(Texte):
>>>
0
Le dédoublement de personnalité

Le dédoublement de personnalité

Quelle Chris est un rappeur originaire de Détroit, chimiste de la scène underground toujours aux aguets d’une nouvelle expérimentation à apporter à sa musique. Il y a déjà de cela trois ans, le bougre arrivait avec son oeuvre la plus aboutie. Un album au titre énigmatique : Being you is great, I wish I could be you more Often. L’idée était d’y côtoyer son double afin d’apprendre à mieux se constater lui-même. Le tout sous un concept qui traitait de la retrouvaille de son inconscient à travers la forme grossière d’un clone. Avec cette allégorie plutôt explicite, cela nous fait nous poser des questions bien plus large à propos de la culture hip hop : Qu’en est-il des doublement de personnalités dans le rap ? Sous quelles formes celles-ci apparaissent ? Que desservent-elles ? Quelquefois critiquées, parfois saluées, qu’en est-il de ce jeu de la « schizophrénie artistique »?
<<<
(Entrées fournies):
>>>
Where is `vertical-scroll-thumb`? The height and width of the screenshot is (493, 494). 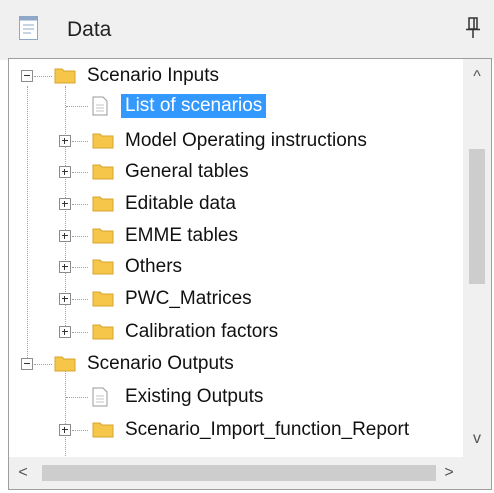 vertical-scroll-thumb is located at coordinates (477, 216). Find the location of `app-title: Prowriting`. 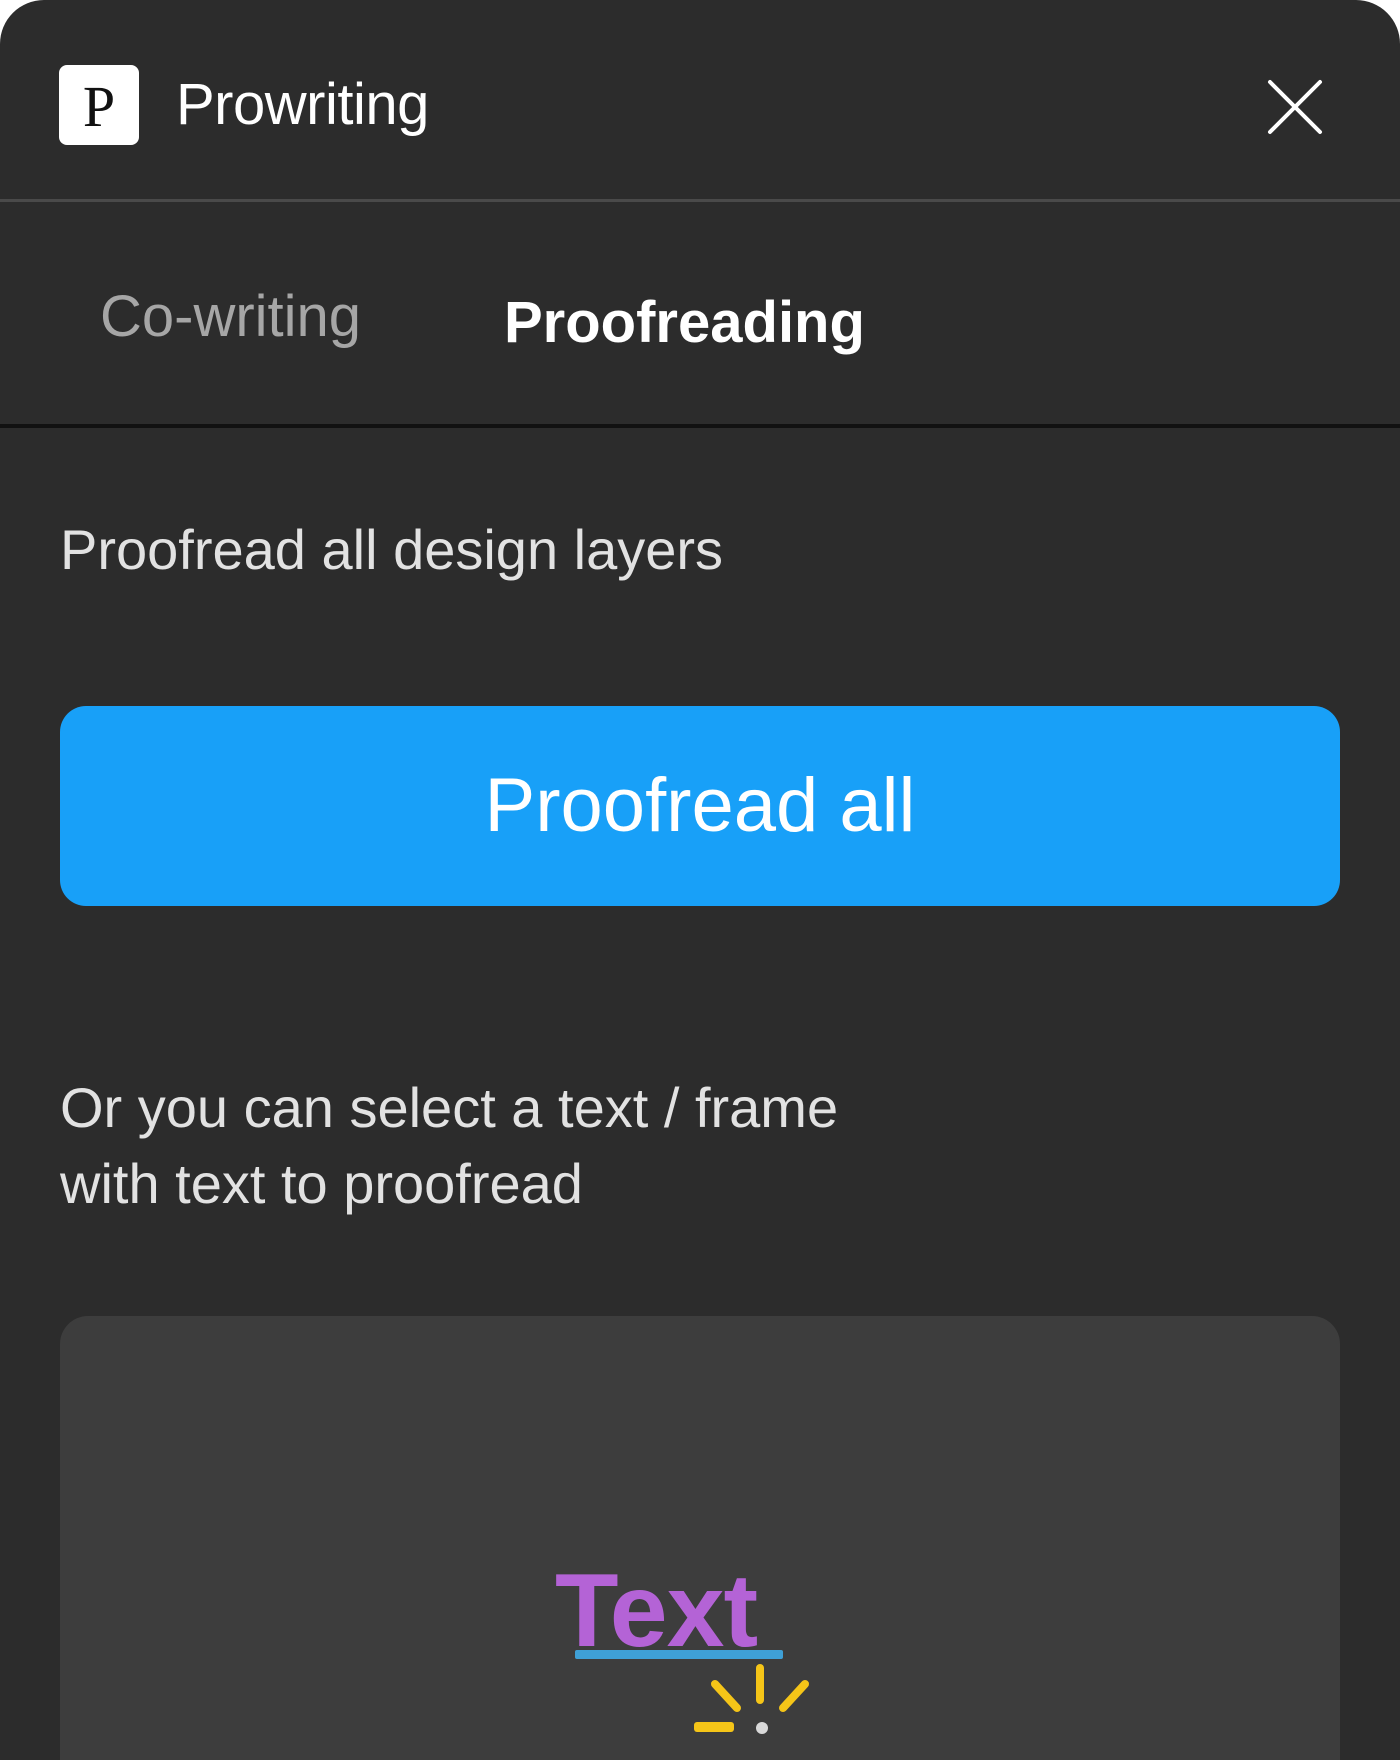

app-title: Prowriting is located at coordinates (302, 104).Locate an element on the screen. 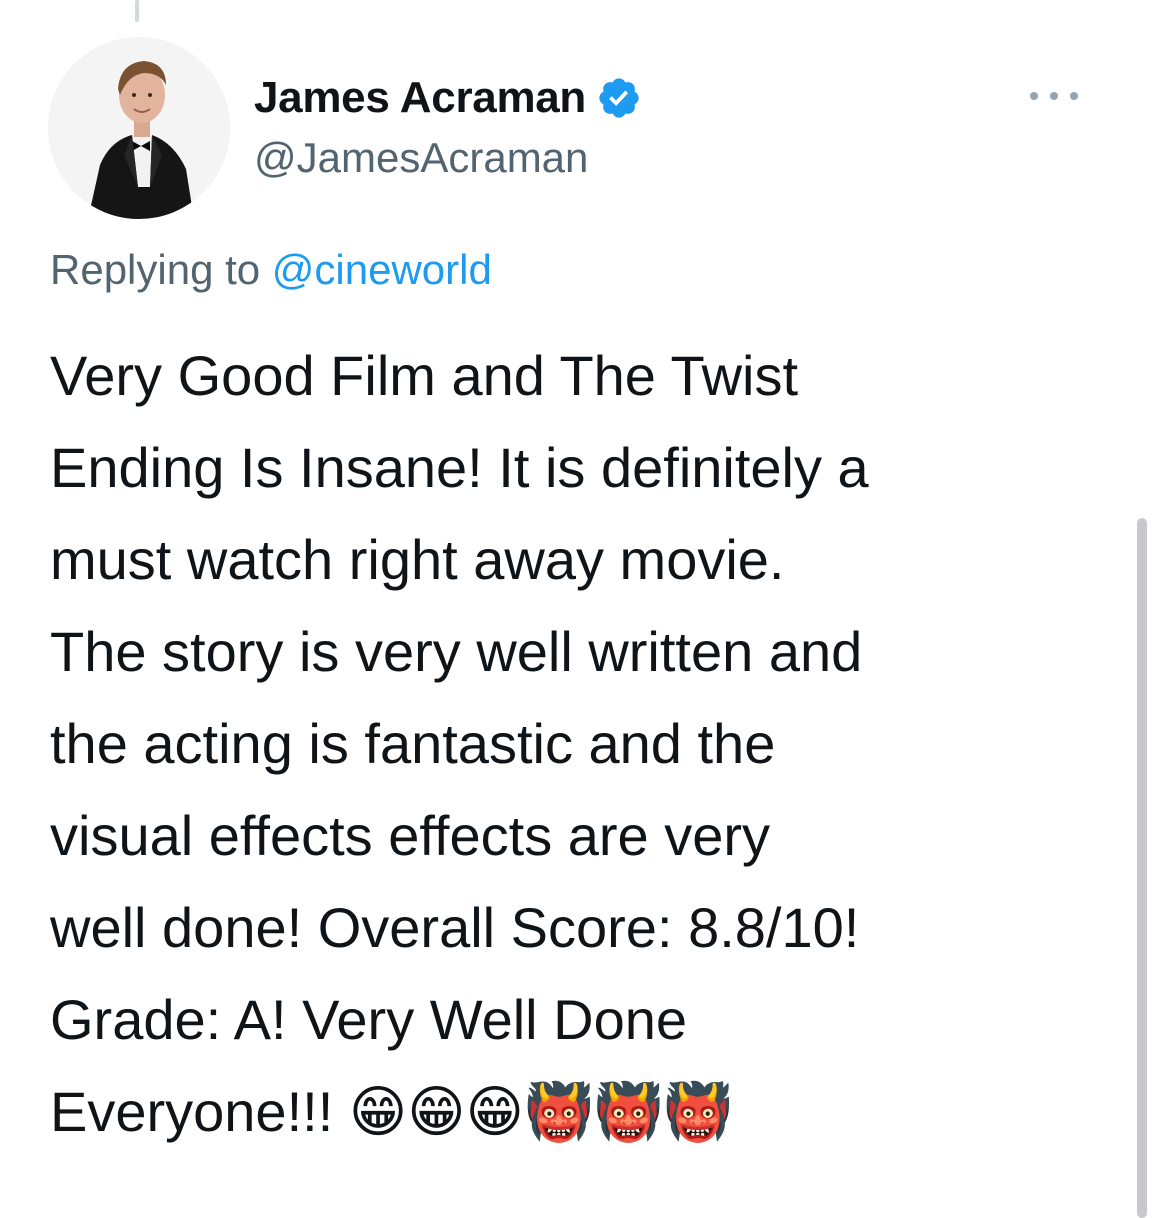 The image size is (1154, 1218). profile-photo is located at coordinates (139, 128).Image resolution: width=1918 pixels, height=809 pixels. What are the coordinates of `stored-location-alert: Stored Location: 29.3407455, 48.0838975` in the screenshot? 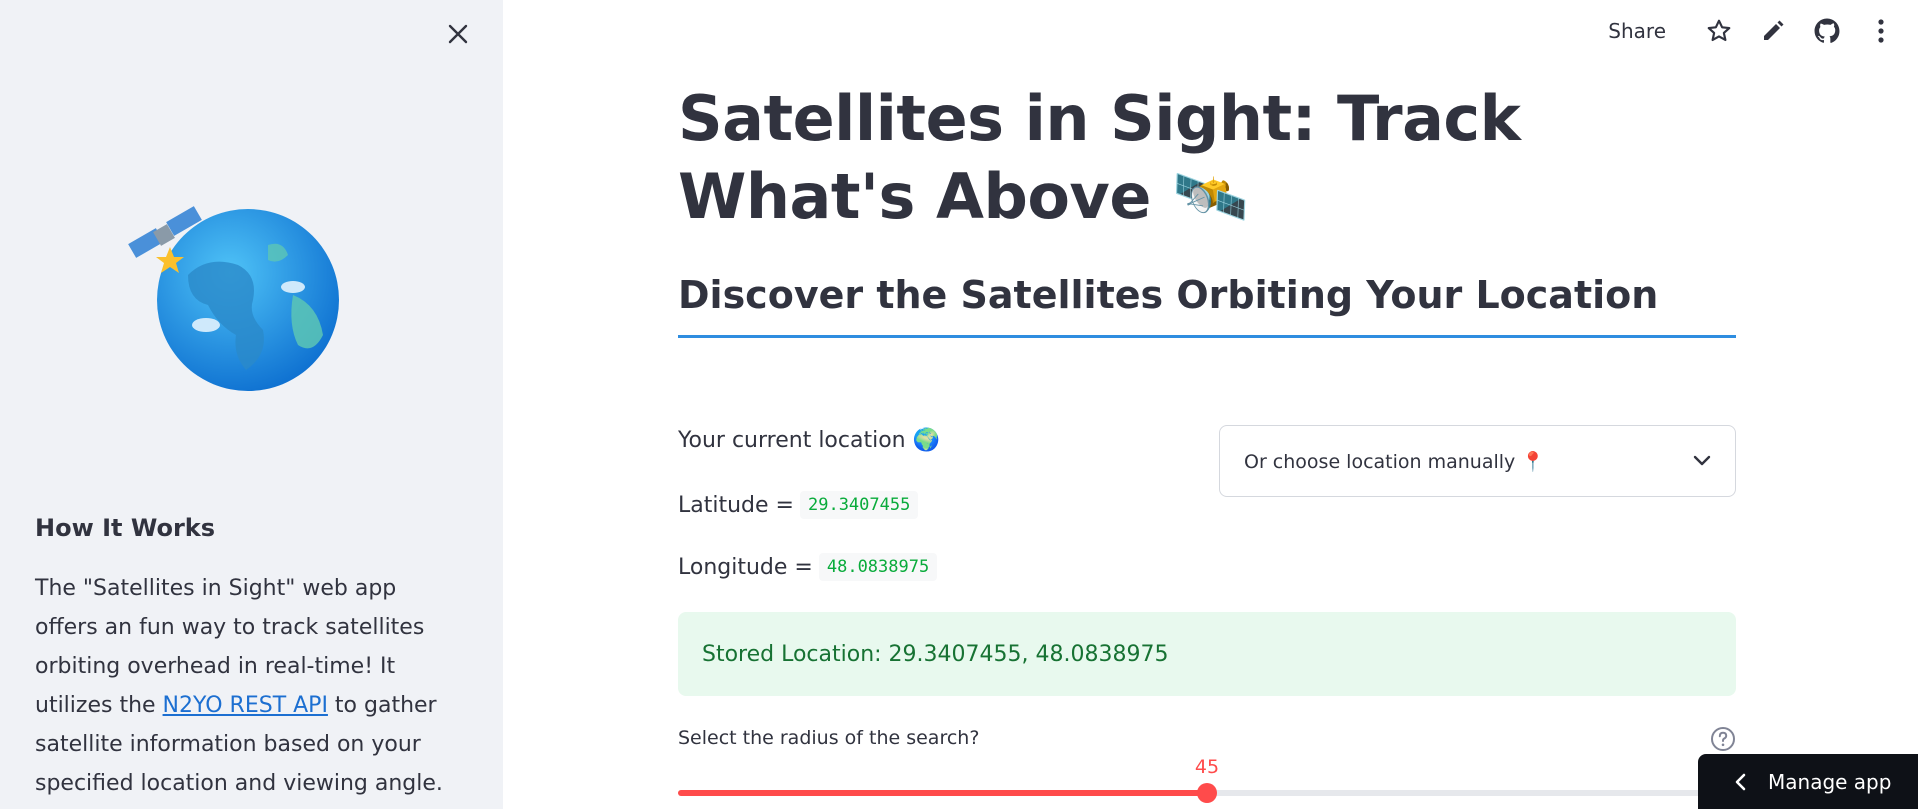 It's located at (1207, 654).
<<<
(Consigne 1):
D'après le texte sur le dédoublement de personnalité, de quelle ville le rappeur Quelle Chris est-il originaire ?
(Consigne 2):
Prolongez le texte sur le dédoublement de personnalité dans le rap à la suite de sa dernière phrase.
Les entrées ne servent pas à ce travail.

(Réponse 1):
Il est originaire de Détroit.

(Réponse 2):
Les obligations de le rue

Avant d’étudier le cas des rappeurs aux multiples alter-égos, nous devrions méditer sur les oppositions entre l’être humain face à son personnage artiste, celui qu’il bâtit de toute pièce. En effet, un débat perdure dans le rap concernant l’authenticité qui doit régner entre ces deux facettes qui s’entrecroisent. Un phénomène plutôt visible en France, de par cette héritage emprunté à Mobb Deep consistant à devoir être quelqu’un de “street” dans le milieu du rap; avoir du sang-froid qui coule dans les veines sans pour autant épargner ses ennemis. Dans le genre scandale qui perdure, il y a Booba qui, d’après les rumeurs, serait un enfant de la classe moyenne ayant eu la chance de faire des études en droit. Le rappeur le plus respecté et hédoniste de France a toujours nourri les polémiques quant à sa légitimité à propager la violence et à exclamer la dureté de cette chienne de vie. Alors bien sûr, les réclamations s’intensifient pour certains lorsqu’ils apprennent qu’il ne serait apparemment qu’un petit toutou qui a toujours disposé d’une niche soyeuse depuis sa naissance. Des querelles bien futiles qui ne détrônent pas pour autant le duc. 

Sous cette thématique, un rappeur semble avoir choisi la stratégie inverse : assumer sans gêne son rôle théâtral. Si SCH n’est probablement pas la dernière des crapules, il se découvre une passion à narrer son épopée imaginaire de mafioso à dent de cuir à travers ses morceaux.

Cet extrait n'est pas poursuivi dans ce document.